== Work to complete ==
Print the data exactly as written, but leave out each picture.

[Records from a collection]
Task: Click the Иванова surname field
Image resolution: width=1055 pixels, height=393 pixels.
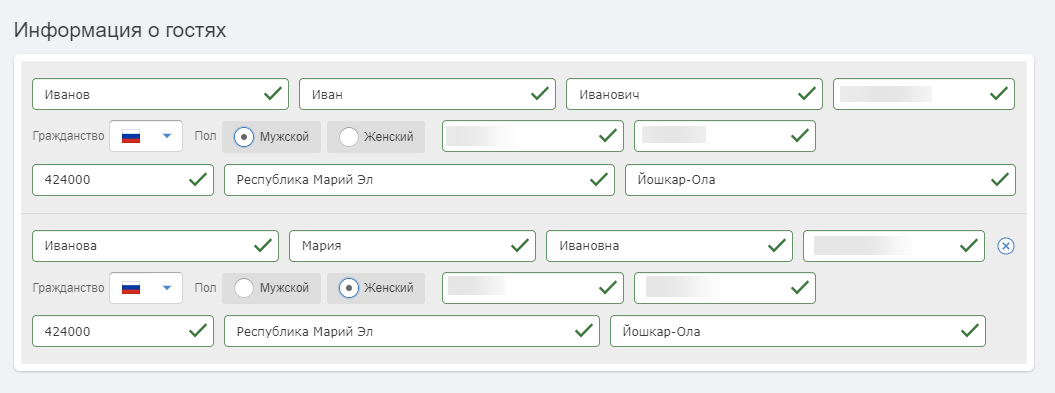Action: point(155,246)
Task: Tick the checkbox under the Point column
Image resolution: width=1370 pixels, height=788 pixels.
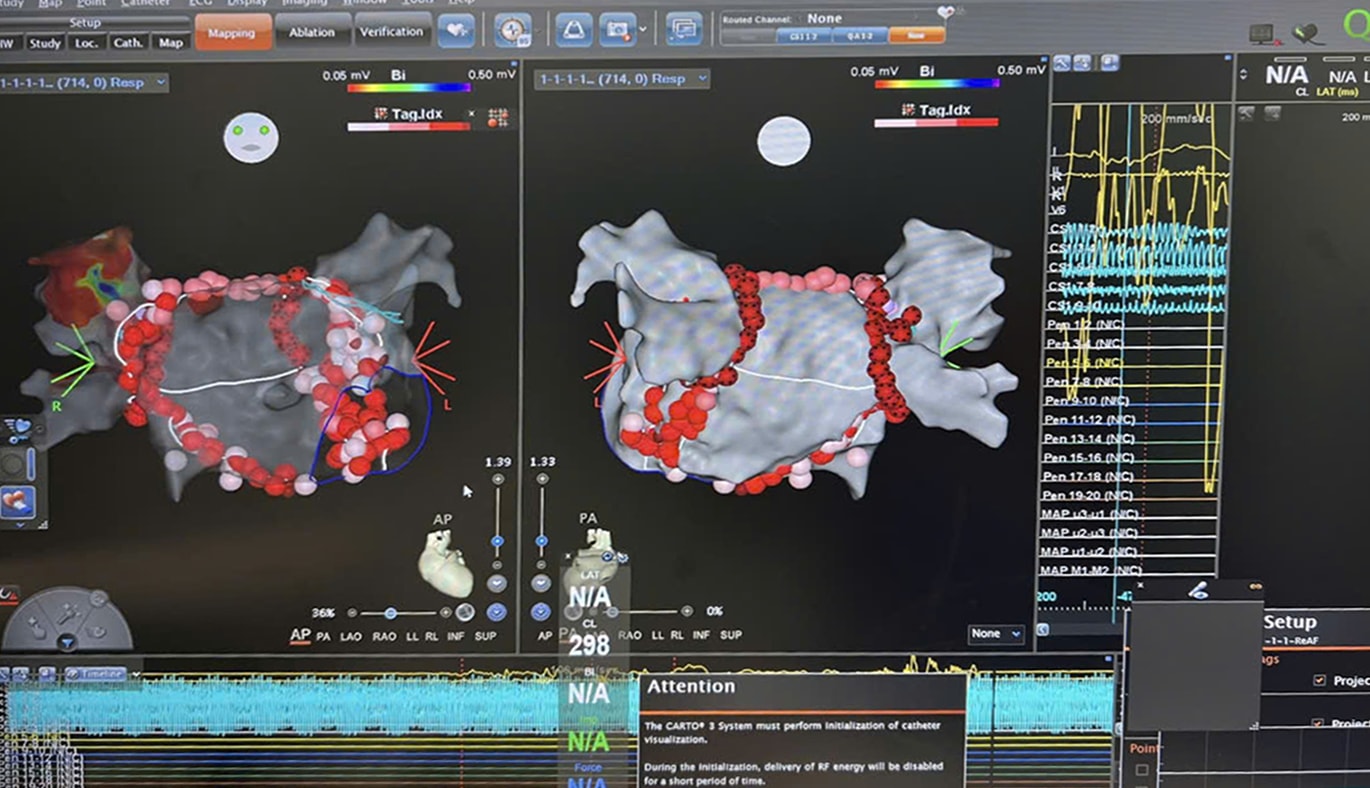Action: coord(1142,770)
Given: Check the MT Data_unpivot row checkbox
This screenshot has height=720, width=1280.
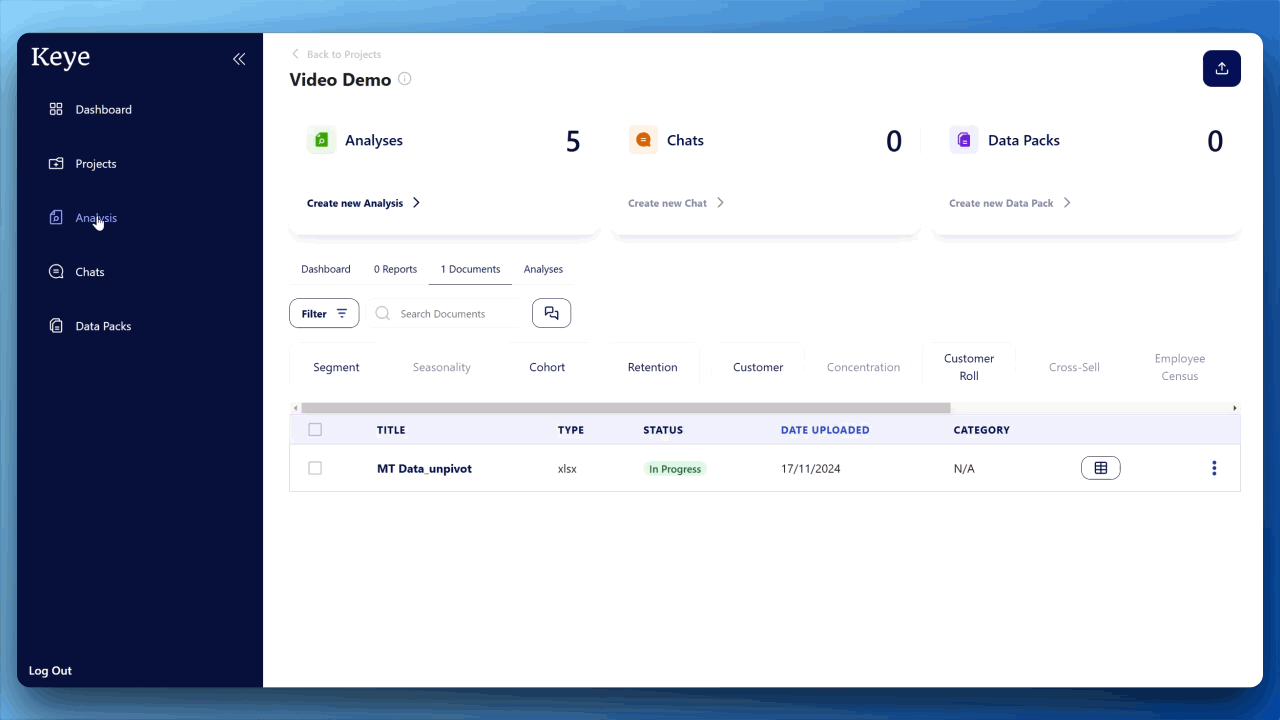Looking at the screenshot, I should click(315, 468).

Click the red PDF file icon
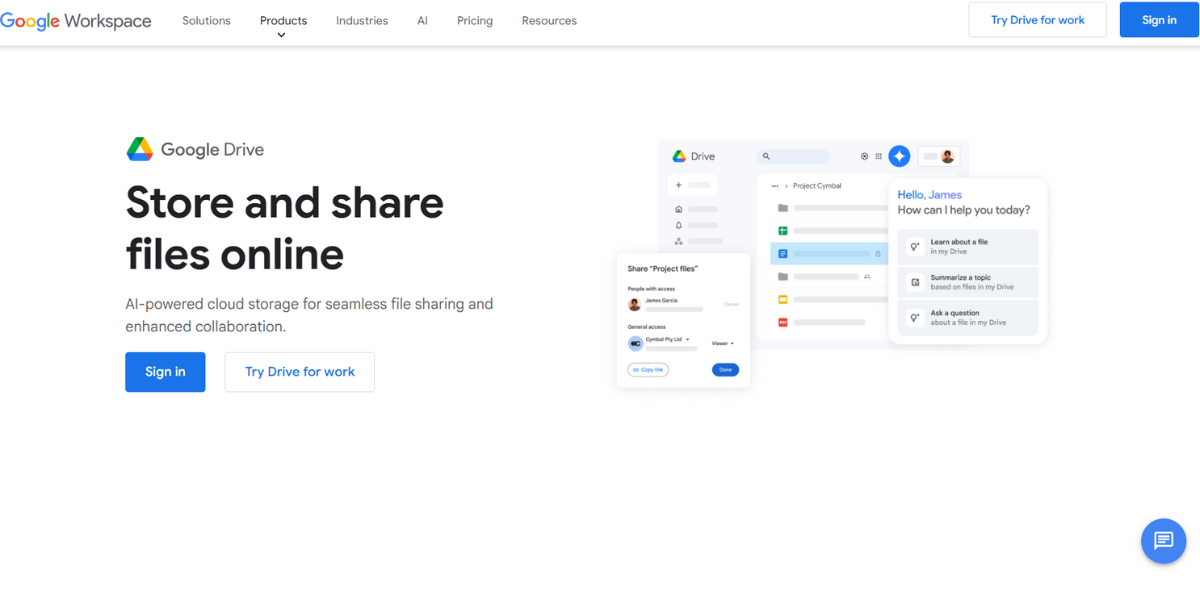[x=781, y=320]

== Task response ==
Task: Click the Иванова surname field
Image resolution: width=1055 pixels, height=393 pixels.
Action: point(155,246)
Task: Tick the checkbox under the Point column
Image resolution: width=1370 pixels, height=788 pixels.
Action: coord(1142,770)
Given: Check the MT Data_unpivot row checkbox
This screenshot has height=720, width=1280.
Looking at the screenshot, I should click(315, 468).

Click the red PDF file icon
[x=781, y=320]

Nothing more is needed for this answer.